十三話【茶番劇】
「続けるか?」
ゴゴの声に、地面で天を仰ぐキッドがゆっくりと立ち上がる。
「へっ、俺とした事が勢い余って転ぶとは、運がいいなあんた」
アホや……
ドラミの顔が恐怖に固まる。
次に現れたのは両手に鎌を持つ鱗族、ドラゴン。
こちらも惣一郎の出した[仙台守鍛造鉈鎌]をドワーフにより2本を鎖で繋いだ物だった。
鎌にはカバーがかけられたままだった。
「惚れた女の前でこれ以上醜態を晒す訳にはいかねぇ! 悪いが本気でいくぜ」
背中の紋様が光り、シャドウを始めるキッド。
明らかに風を切る音が変わる。
表情が読め無いドラゴンが、ジャラっと鎌を構える!
軽快なステップで近付くキッド。
ジャブで距離を測るキッドの手数が増えていくと、拳が何本にも見える!
だが、ピット器官を備えるドラゴンに目眩しは通用し無い!
ヘビに見られるピット器官は赤外線で熱を捉える!
それを持つドラゴンには、残像と本物の微妙な熱の差が読み取れる!
あっさり拳に引っ掛けられた鉈鎌に軌道を逸らされ姿勢を崩すと、首に別の鎌がかけられ、前のめりに地面に頭を落とす。
「そこまで!」
「もういいよ! がっかりだ」
地面に両手を着くキッドが、顔を上げる。
「もう少し使えると思ったけど、がっかりしたよ。
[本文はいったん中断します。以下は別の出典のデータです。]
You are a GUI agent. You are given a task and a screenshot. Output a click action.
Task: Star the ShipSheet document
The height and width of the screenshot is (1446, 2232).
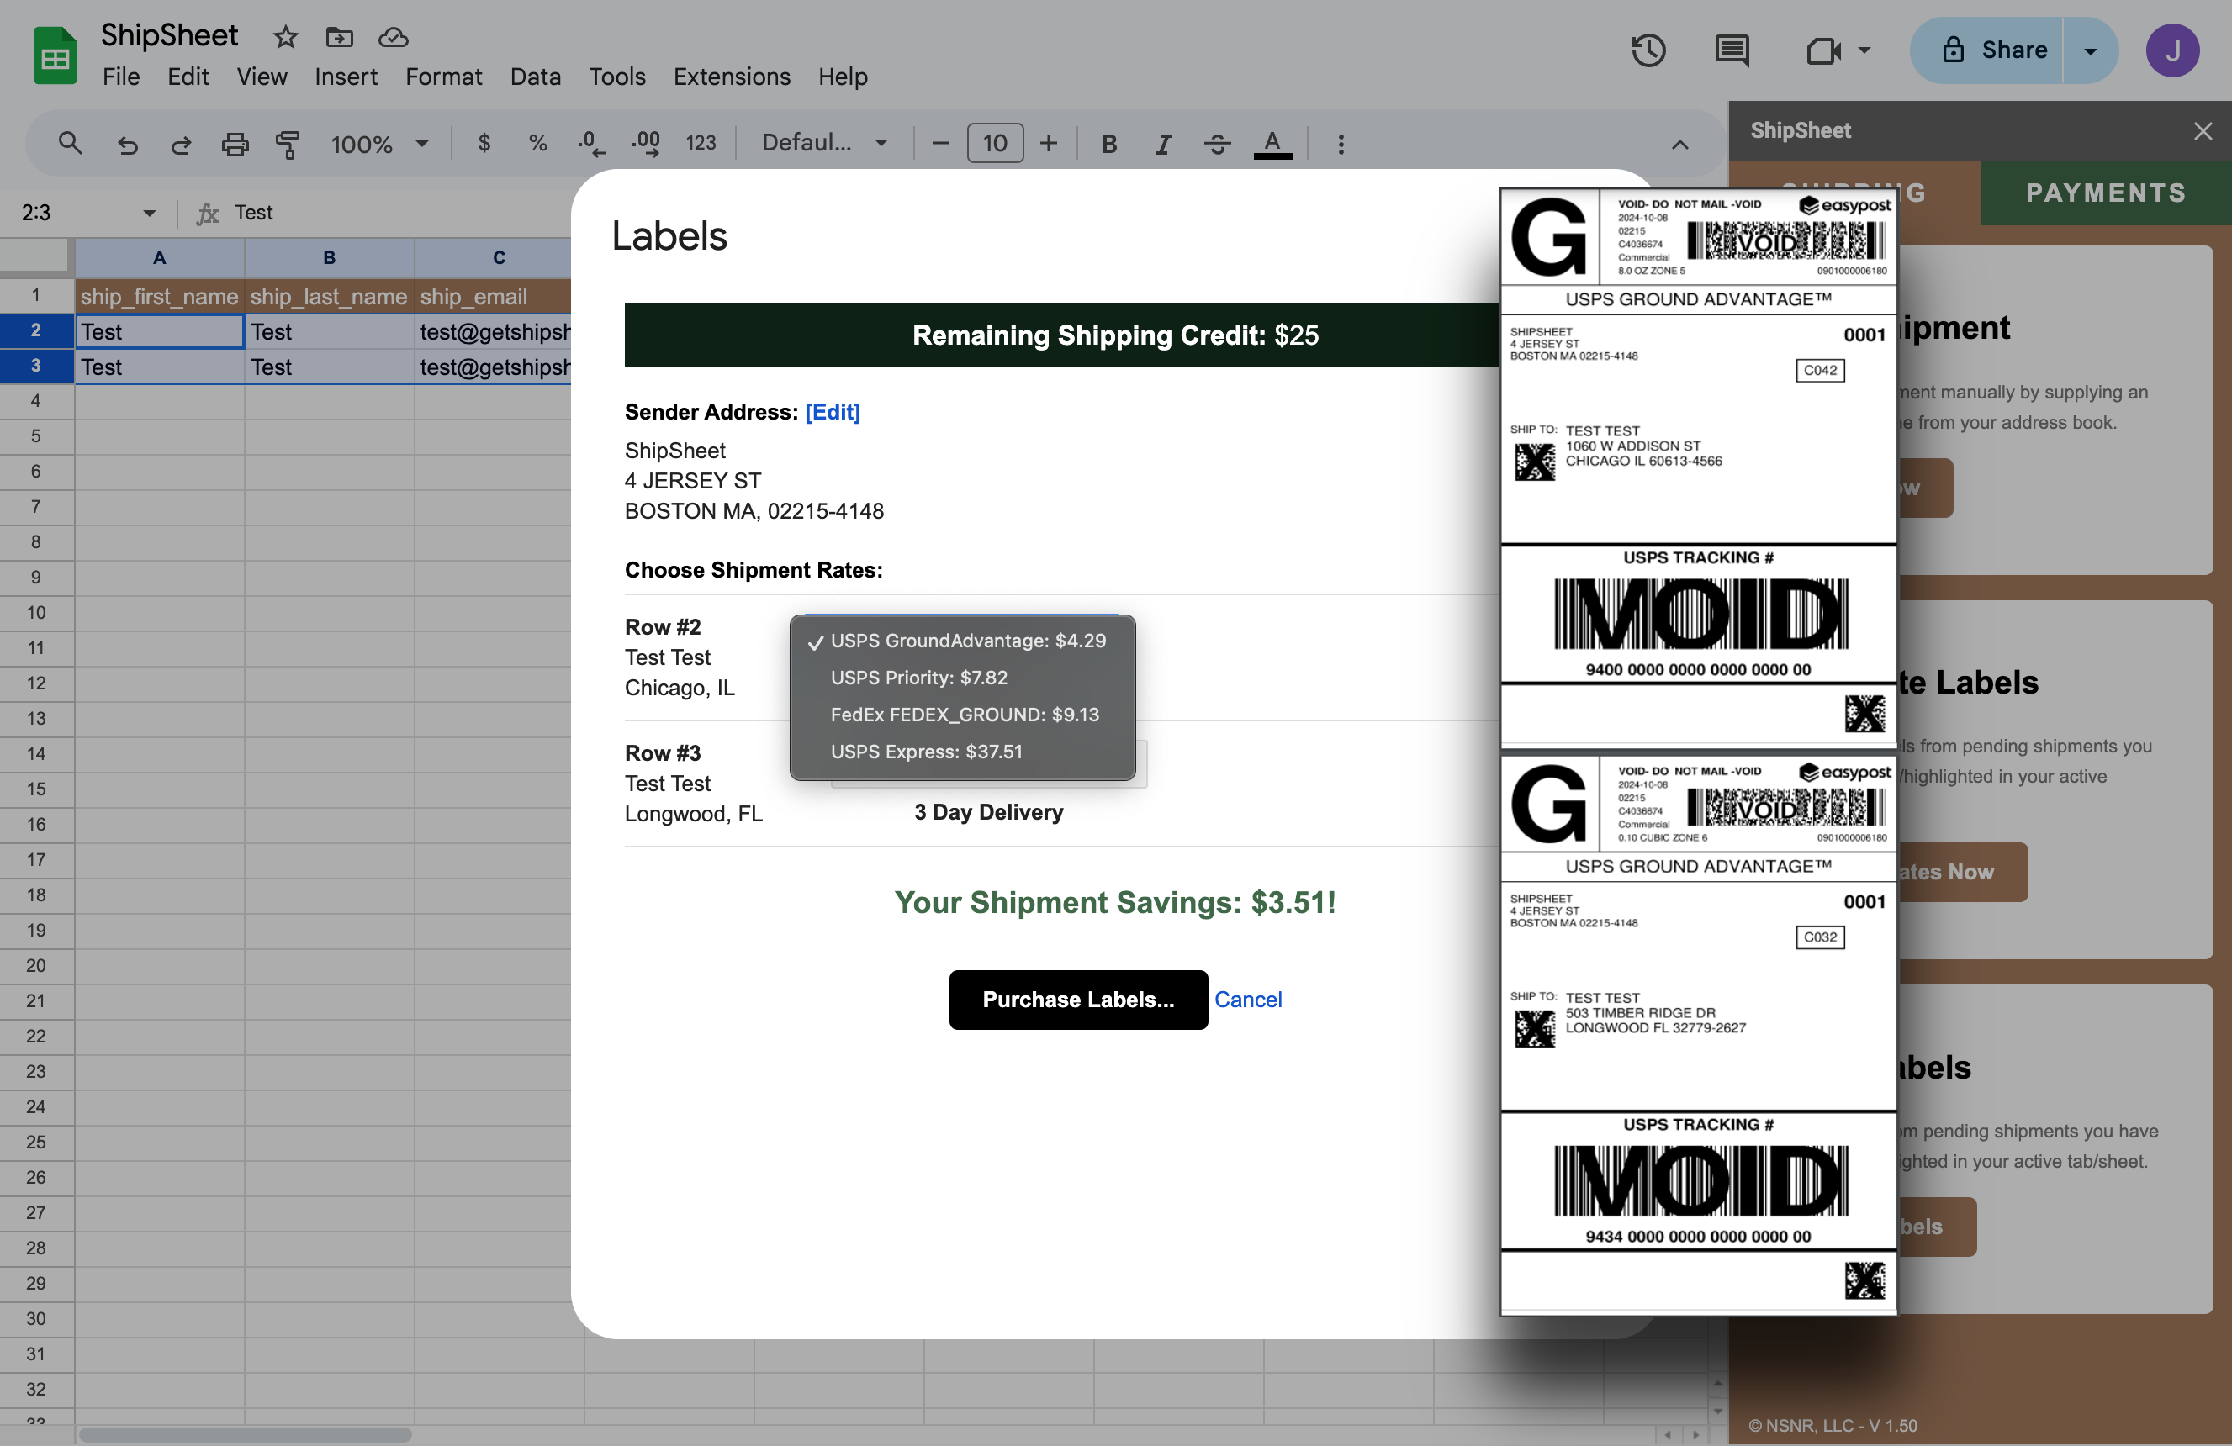click(x=285, y=38)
君めちゃくちゃ弱いね」
「なっ! 待て今のは」
「ゴゴ! ドラゴンの騎士の序列は?」
「はっ、はい。7人中6位です」
「はぁ、これじゃ訓練にもならないよ、それなのにその自信は何処から来るのよ? 恥ずかしく無いの?」
「いや、今日は調子が……」
「言い訳ばっか! それでよくスワロに惚れただなんて言えるね〜 この騎士達全員でも敵わない相手よ」
「そ、それは……」
「多少でも強ければ、騎士の見習いとしてチャンスをあげようかと思ったんだけど、これじゃぁねぇ」
「まっ待ってくれ! まだ本気を出してないだけなんだ!」
「いやいや、蟲相手にそれ言えんの? 死んだら終わりよ?」
「い、いや……」
「そんな奴と、誰が一緒に命かけるのよ!」
「………」
そこにゴゴが、話しに割って入る。
「惣一郎様、確かに性格に問題があるが、タイガの初撃を躱した反応速度、ドラゴンに見せた素早い動きは、鍛えれば使えるかも知れません」
「その性格が一番の問題なのよ! 女を前にいい所見せようと格好つける奴は仲間を危険に晒すし、負けも認められない奴は、自分を伸ばす事も出来ないでしょ? 鍛えるだけ無駄なのよ」
「ック………」
「えっと次は…… そうだ。分かりました。では村の外に……」
「待ってくれ! なんでもする! 雑用でもなんでもするから鍛えてくれ! 必ずこの騎士で一番になって見せる!」
「村には女性が多い、お前の存在が輪を乱す!」
「序列一位になるまで、女とは絶対に話さない! だから、頼む!」
ドラミはさらに驚愕する!
『アホや… ほんまもんのアホや! まんまと惣一郎の策に嵌りよった!』
「「 ……… 」」
「あっ、次俺だ。 ゴホン! じゃこの村の序列最下位からでも構わないと言うのだな!」
「ああ、もう言い訳はしない。必ず這い上がって見せる!」
「ではゴゴ! 面倒を見てやれ。絶対服従だ。次に言い訳をしたり弱音を吐いたら即、村を追放しろ」
「仰せのままに!」
惣一郎に頭を下げるゴゴ。
真似て地面に頭をつけるキッド。
去っていく惣一郎にベンゾウが、
「ご主人様、茶番は終わった?」
っと、お菓子を食べながら抱きつく。